Can you continue the essay below on the Winter Solstice and humanity's coming decline, starting right after its last sentence?

Start of SOURCE EXCERPT

The Day I Look Forward To the Most
At least during this time of year.
I finished grading exams and programming projects, recorded my grades, etc. and then just sat back to catch my breath and relax. Almost immediately my mind went to thoughts about this day, the shortest day of the year, and then to the whole idea of cycles. Humanity has been on the up swing of the cycle of growth and wealth. We have reached the summer solstice of this cycle. The peak of oil extraction is essentially the peak of human progress in material wealth and population. From here on the days get shorter. Wealth gets slimmer. Growth goes negative. And the population will diminish.
I don't really know how this will play out, only that it will play out. We might be in for a long slow decline, as suggested by John Michael Greer (The Archdruid Report) or we could be in for a cataclysmic collapse as suggested by William R. Catton, Jr. (Bottleneck: Humanity's Impending Impasse, book review by me). But I have grown increasingly certain that a decline of some kind is surely coming. We are headed for the winter solstice for the human race. In many ways this isn't a cheery thought, right up there with the sorrow we feel to see summer end. The days will get progressively shorter, the temperatures colder, and, in my part of the world, the days gloomier.
But then I think about the Winter Solstice. Today. This is the shortest day of the calendar year. But it isn't zero length (outside of the Arctic or Antarctic circles, that is)! And it is just part of a continuing cycle of renewal, maturation, decline, decay, and back to renewal.
It will take weeks before there is any perceptible lengthening of the days after the Winter Solstice. It will take a months before we rise out of the winter gloom. But we will do so. Spring will come again and then Summer. The cycle will repeat itself. And, so it is, too, with humanity.
The decline of high power energy from fossil fuels is already on us. We are already feeling the effects in a contracting economy. The fall season of the human species has arrived. Yes we will have a few sunny days yet, here and there. The sentiment that we are slowly recovering from this last recession is growing, and we might yet see some more ‘happy’ news (recovery to most means a growing GDP and back to consumption, so I don't really see it as happy news). But the long term trend can be nothing but downward. We are headed toward the Winter Solstice of our kind.
But, just like the real Winter Solstice, the day length will not fall to zero. Humans will survive and there will be another rise in some distant time. My own expectation is that evolution will continue to work its magic and those distant humans, entering a new spring season, will be quite different from us, Homo sapiens. Evolution will have selected for traits for survival in whatever kind of world the spring will bring.Someone once noted that I am a short-term pessimist but a long-term optimist. They are correct. The fall and winter are unavoidable. We simply have to hunker down and adapt. But I really do believe there will eventually come a spring and a Summer Solstice for human kind. As that spring develops, humanity in its new form will flower again, though hopefully, not in the same profligate manner our current species did.

End of SOURCE EXCERPT
Start of INFORMATION SHOWN

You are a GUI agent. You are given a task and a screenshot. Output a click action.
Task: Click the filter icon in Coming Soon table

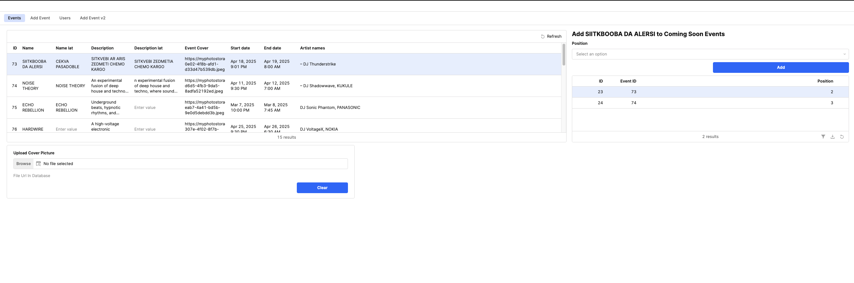(x=823, y=137)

End of INFORMATION SHOWN

## [OUTPUT OF THE EXERCISE]
The Universe can be seen as cycles within cycles within cycles. Winter Solstice is just the beginning of the next cycle at a meaningful scale for us, the phase in which renewal begins.
Being a long term optimist (there are days when the dark side becomes all to irresistible, but generally I am one too) is also the only way to get up each morning and go about the daily wage slavery and finding the time and energy to put into getting prepared for what is going to be one long dark and dreary winter...
A Happy Winter Solstice, to you to prof...
Posted by: Sudeep Bhaumick | December 22, 2010 at 10:33 AM
Seasons Greeting Professor Mobus. Please allow me to share some thoughts of tangency.
The Humanity of Problem Solving
by Scott Nesler
Why take the time to methodically describe a problem? Why seek the advice of others to clarify a working solution? The answer is within the human spirit to be heard and understood.
Life expectancy is 67.2 years in a humanity of 6.8 billion. Let's say within one's lifetime 3 problems fester for resolution. Let's then cut a little off life expectancy for maturity and degradation to come up with 51 years to express knowledge. 51 divided by 3 is 17. 17 years to describe a coherent solution to a perplexing problem. If everyone did their part 400 million coherent points of view would be described on a yearly basis.
"What a crazy notion, you could only hope to get a small percentage of participation!" I disagree, but .25% still leaves 1 million points of view per year.
"A fraction of the populace can produce an intelligent point of view!" I agree, but suggest the fraction approaches 1. Even if the remaining 1/2 percent is capable, that leaves 5,000 quality solutions added to a repository of knowledge on a yearly basis. That's 13 refined expressions of intelligence, from a humanity of thought, to read on a daily basis. 13 intelligent opinions is the daily equivalent of the number absorbed from a media of a few thousand privileged individuals.
6.8 billion people! 67.2 years per existence! Oh, the potential for knowledge, understanding, and humanity!
Posted by: Scott Nesler | December 24, 2010 at 10:07 AM
Can one be a 'long term optimist' and still believe in the second law of thermodynamics and an eternally expanding universe, which combine - or so it seems - to predict a 'heat death' for the universe?
See this webpage for some more on what the long-term future holds in store:
http://math.ucr.edu/home/baez/end.html
Personally I'm a 'present-moment optimist', meaning that no matter what things are like now or what the future holds in store, I think the present moment is worth savoring. Given the physics we know now, this seems more tenable than 'long-term optimism' or a belief in eternally recurring cycles.
On the other hand, there is surely more to physics than what we know now.
Posted by: John Baez | January 06, 2011 at 07:40 AM
Sudeep,
Hang in there! And study/practice permaculture.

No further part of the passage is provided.